01 September 2012

Quote of the day

It's a funny old world (and a remunerative one if you are a lawyer):

Forty minutes into the judgment, it was clear Abramovich had won game, set and match. The judge dismissed in "its entirety" Berezovsky's claim that he had been a partner in Sibneft, set up in the mid-1990s when Russia's then president, Boris Yeltsin, practically gifted state assets to a small group of well-connected businessmen: the oligarchs. (In return they helped him dubiously win Russia's 1996 election.) She also rejected a second Berezovsky claim for $564m, his alleged share of a joint interest with Abramovich in the aluminium group Rusal.
Instead, Gloster accepted Abramovich's version of history: that he had been compelled to hire Berezovsky for his political connections. Back in 1994 Berezovsky was Yeltsin's occasional tennis-partner and a powerful figure in the corridors of the Kremlin. Abramovich was a young and ambitious oil trader.

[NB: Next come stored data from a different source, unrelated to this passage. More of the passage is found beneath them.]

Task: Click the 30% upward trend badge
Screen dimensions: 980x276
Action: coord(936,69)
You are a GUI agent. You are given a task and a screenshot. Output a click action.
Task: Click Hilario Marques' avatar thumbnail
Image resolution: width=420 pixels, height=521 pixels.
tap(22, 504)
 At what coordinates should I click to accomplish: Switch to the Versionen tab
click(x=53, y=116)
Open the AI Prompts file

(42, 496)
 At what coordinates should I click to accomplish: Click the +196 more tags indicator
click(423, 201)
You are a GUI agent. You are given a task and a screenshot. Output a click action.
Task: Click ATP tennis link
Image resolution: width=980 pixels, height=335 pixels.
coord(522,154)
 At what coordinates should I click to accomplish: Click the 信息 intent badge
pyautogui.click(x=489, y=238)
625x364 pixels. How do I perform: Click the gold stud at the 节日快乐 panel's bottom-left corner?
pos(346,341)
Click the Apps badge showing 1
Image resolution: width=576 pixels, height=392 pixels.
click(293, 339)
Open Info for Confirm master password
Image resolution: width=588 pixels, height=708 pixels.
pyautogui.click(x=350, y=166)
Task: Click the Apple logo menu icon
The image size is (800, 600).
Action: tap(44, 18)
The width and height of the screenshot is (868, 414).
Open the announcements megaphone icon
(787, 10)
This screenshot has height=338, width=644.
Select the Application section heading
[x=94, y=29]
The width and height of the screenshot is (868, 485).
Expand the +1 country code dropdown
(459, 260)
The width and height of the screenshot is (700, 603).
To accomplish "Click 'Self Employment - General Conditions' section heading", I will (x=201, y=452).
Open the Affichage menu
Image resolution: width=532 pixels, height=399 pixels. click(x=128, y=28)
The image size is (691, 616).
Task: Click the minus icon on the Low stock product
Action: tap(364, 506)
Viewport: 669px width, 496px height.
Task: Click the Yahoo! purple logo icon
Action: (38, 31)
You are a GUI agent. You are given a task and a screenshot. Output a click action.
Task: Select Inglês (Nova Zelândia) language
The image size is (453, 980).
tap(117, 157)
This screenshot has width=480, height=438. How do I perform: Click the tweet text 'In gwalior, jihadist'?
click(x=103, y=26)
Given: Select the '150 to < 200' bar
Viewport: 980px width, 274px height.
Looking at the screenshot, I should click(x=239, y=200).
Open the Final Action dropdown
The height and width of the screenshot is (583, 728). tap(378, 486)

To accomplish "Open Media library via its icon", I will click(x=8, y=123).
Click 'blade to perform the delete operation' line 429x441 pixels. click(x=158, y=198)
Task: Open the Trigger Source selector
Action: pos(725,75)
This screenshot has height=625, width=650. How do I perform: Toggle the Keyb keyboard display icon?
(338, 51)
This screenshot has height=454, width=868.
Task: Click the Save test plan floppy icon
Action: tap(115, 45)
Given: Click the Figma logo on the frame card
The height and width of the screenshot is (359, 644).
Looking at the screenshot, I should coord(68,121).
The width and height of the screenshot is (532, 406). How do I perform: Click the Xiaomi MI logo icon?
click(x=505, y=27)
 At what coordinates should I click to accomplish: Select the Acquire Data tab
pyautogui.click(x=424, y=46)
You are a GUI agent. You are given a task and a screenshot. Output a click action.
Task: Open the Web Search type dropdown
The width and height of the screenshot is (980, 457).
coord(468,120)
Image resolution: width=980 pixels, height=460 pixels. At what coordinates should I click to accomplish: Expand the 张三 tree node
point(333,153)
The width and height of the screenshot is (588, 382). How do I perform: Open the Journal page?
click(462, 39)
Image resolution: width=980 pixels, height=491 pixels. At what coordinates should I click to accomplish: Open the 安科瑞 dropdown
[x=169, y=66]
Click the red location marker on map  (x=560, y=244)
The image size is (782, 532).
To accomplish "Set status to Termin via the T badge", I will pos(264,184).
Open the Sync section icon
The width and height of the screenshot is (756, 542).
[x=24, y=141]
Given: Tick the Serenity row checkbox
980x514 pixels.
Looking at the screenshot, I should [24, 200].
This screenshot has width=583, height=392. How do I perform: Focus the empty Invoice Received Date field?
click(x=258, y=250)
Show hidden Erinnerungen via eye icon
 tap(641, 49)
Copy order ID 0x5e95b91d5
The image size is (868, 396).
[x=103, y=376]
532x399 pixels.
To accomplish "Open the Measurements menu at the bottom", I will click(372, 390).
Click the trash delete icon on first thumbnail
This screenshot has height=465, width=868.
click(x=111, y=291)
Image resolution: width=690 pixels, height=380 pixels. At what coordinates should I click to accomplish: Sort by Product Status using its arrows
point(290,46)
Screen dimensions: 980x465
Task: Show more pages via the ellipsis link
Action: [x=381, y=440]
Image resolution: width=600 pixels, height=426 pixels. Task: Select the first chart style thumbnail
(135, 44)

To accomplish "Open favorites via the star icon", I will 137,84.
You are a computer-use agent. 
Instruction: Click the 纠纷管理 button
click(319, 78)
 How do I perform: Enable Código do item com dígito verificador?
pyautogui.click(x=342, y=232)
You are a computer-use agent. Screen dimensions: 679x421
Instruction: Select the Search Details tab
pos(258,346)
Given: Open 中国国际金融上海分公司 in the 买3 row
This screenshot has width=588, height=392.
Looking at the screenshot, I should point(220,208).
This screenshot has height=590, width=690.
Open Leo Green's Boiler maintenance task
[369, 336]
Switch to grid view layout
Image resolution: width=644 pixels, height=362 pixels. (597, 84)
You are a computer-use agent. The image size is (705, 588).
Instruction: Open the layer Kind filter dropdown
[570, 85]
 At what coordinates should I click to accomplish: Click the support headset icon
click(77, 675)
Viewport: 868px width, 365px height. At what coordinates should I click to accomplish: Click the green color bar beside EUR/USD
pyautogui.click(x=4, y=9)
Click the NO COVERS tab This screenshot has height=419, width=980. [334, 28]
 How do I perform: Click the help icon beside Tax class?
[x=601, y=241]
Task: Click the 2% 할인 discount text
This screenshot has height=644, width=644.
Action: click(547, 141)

Gloster accepted the relationship had been one of "krysha" – the Russian word for roof – with Berezovsky giving Abramovich physical and political protection, indispensable in the murky world of Russian business. (The judge prounounced "krysha" to rhyme with Trisha, rather than the Russian way, "kreesha".)
The judge even ruled that Putin hadn't tried to intimidate Berezovsky into selling his TV channel ORT, during an uncomfortable Kremlin showdown in 2000, shortly before Berezovsky fled. Her finding prompted seasoned Russian watchers to guffaw. Afterwards, a stunned Berezovsky emerged into the corridor. The judge had tried to rewrite Russian history, he said, adding that his faith in British justice had now been badly shaken. Had he expected to win? "Absolutely."